**Your task:**
Given the listing below, write out exactly the lines starting with the line that has "بورتريه (206, 178)" and going on through the line that has "[جندوبة: اندلاع حريق", both kept.

**Input material:**

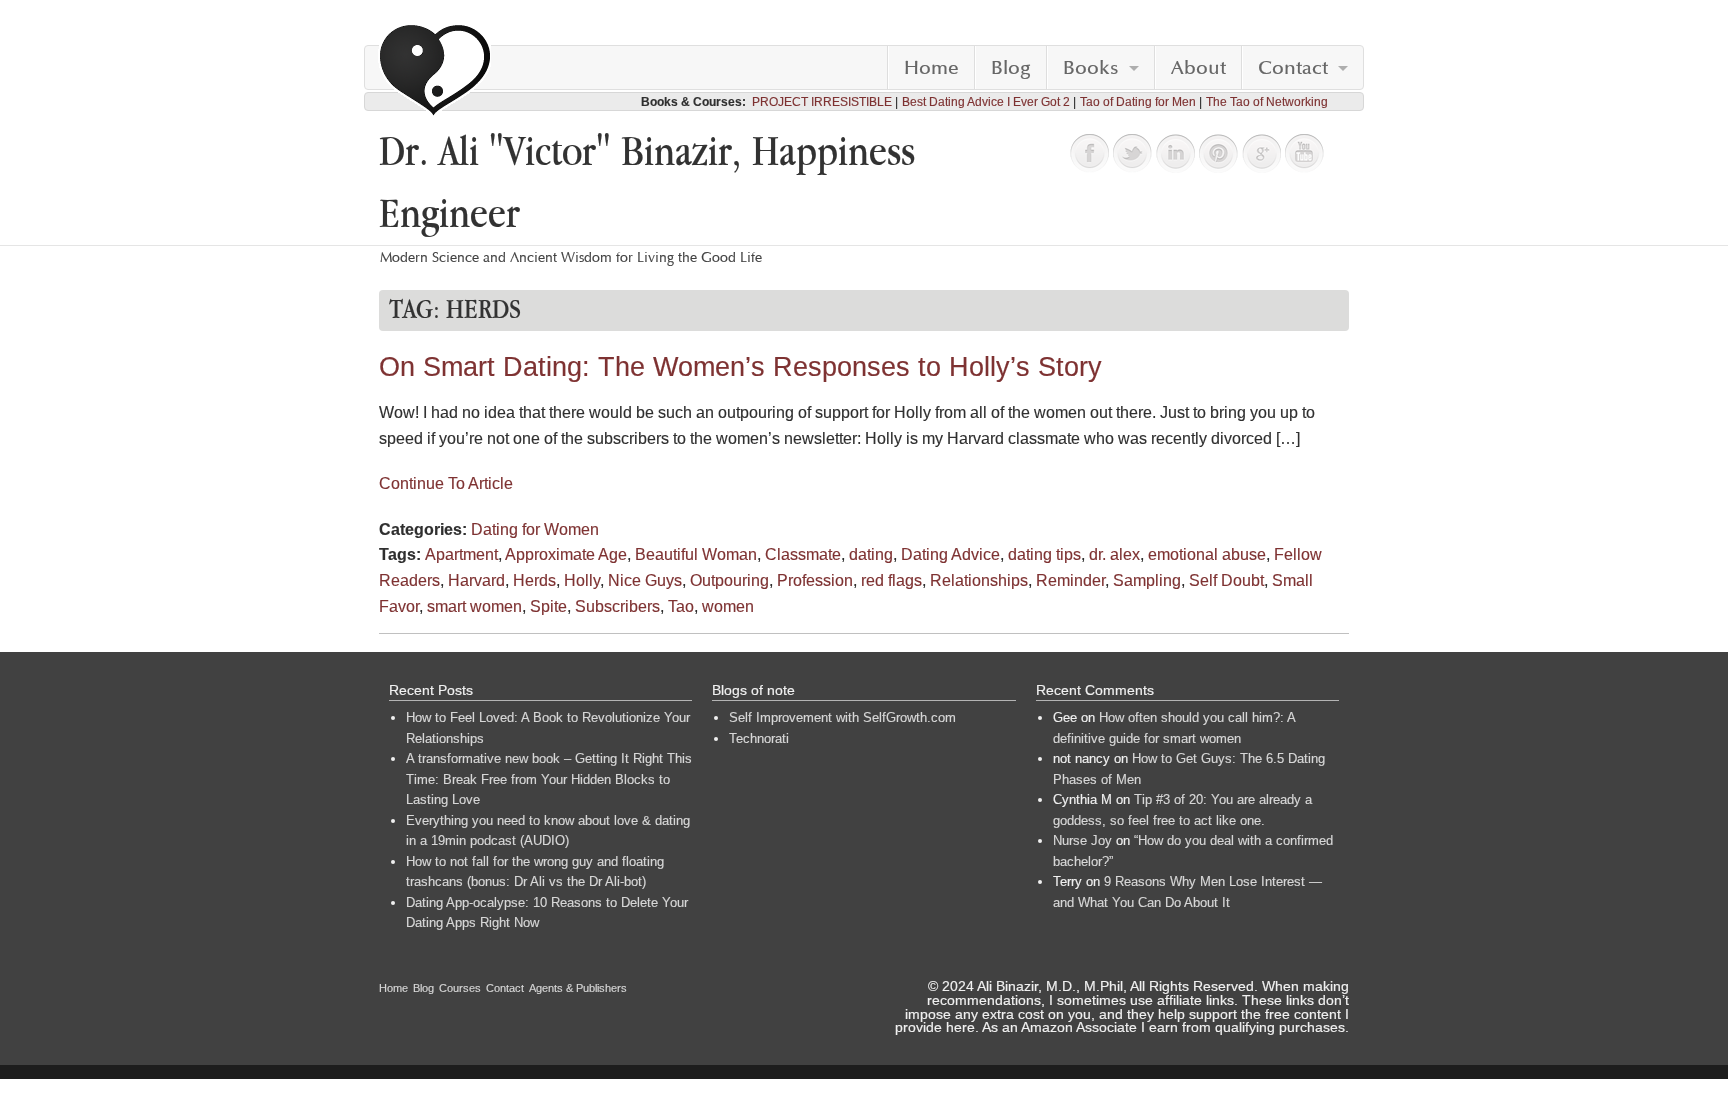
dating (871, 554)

* * *

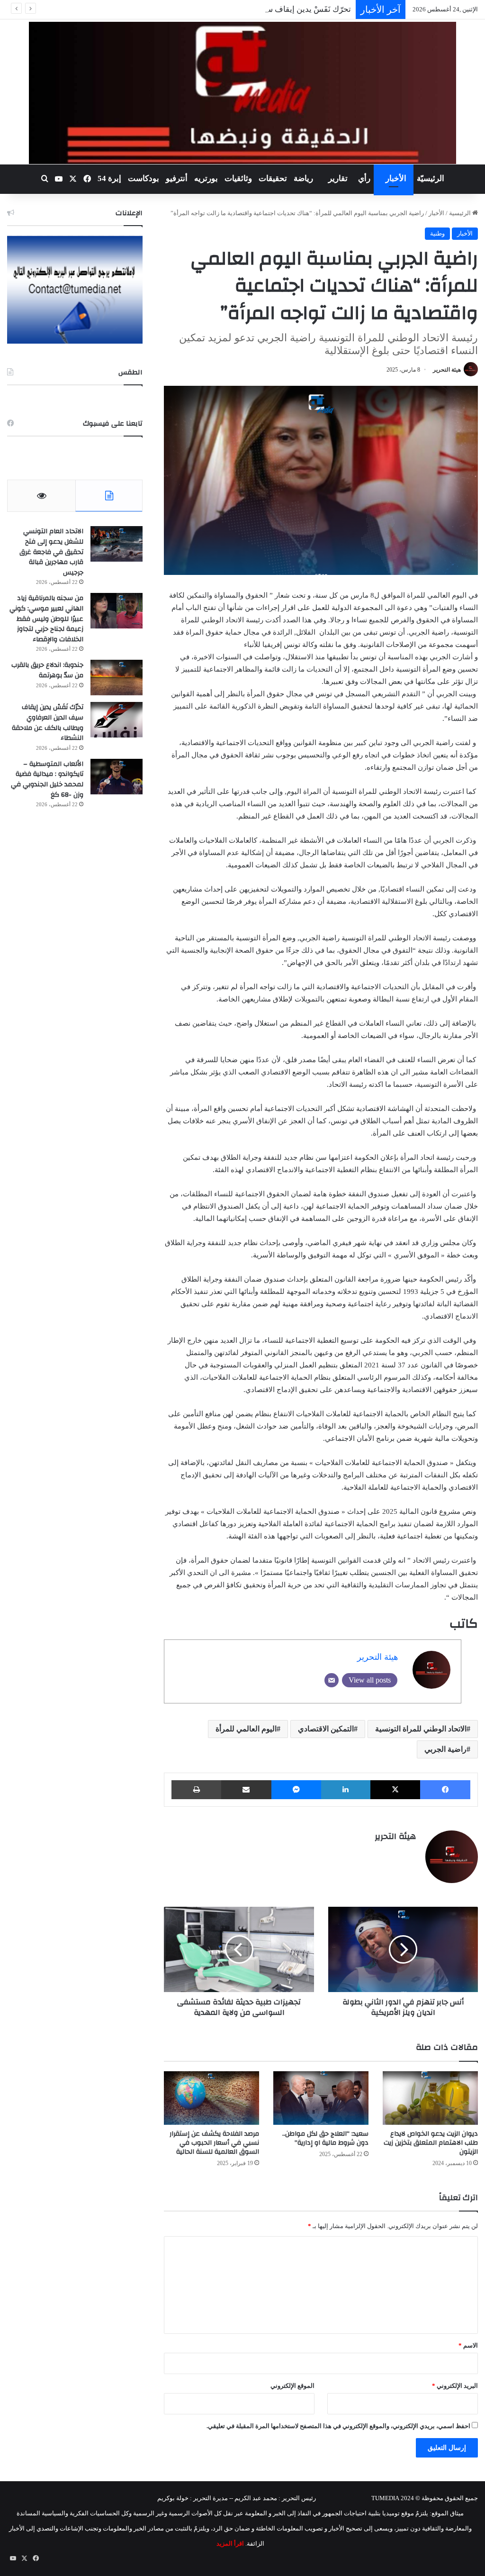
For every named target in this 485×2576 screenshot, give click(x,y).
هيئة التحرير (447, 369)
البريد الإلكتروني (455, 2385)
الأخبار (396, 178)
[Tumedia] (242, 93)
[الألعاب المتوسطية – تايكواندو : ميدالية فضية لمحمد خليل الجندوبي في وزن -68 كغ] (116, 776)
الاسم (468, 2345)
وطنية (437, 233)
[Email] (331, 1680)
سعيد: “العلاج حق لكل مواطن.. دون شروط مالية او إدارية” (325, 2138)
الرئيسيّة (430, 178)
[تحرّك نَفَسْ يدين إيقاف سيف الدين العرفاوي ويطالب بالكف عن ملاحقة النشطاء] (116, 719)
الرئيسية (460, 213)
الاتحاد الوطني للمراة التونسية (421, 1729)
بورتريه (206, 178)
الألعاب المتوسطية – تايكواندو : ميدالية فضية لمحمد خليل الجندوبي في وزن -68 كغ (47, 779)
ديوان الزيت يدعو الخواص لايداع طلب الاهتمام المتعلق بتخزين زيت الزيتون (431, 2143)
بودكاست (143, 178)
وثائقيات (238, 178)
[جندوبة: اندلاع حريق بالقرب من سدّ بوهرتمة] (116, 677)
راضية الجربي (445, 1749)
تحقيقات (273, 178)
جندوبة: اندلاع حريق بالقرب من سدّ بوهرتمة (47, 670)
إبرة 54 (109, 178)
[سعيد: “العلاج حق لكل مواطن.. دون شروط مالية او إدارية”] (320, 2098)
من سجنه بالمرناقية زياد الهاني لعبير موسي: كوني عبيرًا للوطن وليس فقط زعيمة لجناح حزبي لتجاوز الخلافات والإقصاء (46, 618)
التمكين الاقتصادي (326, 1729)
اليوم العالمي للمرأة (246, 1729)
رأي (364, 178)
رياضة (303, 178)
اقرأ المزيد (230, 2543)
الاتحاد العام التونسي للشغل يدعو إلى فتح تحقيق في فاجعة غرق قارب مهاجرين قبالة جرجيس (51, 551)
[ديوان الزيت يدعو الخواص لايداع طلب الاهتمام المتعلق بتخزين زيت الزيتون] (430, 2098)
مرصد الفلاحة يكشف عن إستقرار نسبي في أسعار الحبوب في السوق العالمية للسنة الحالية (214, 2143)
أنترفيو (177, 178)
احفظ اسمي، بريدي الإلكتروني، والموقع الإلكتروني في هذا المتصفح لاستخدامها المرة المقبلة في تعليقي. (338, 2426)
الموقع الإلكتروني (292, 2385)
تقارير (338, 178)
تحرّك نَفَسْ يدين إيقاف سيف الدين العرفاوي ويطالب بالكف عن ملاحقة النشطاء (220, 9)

**Result of this exercise:**
بورتريه (206, 178)
الألعاب المتوسطية – تايكواندو : ميدالية فضية لمحمد خليل الجندوبي في وزن -68 كغ (47, 779)
ديوان الزيت يدعو الخواص لايداع طلب الاهتمام المتعلق بتخزين زيت الزيتون (431, 2143)
بودكاست (143, 178)
وثائقيات (238, 178)
[جندوبة: اندلاع حريق بالقرب من سدّ بوهرتمة] (116, 677)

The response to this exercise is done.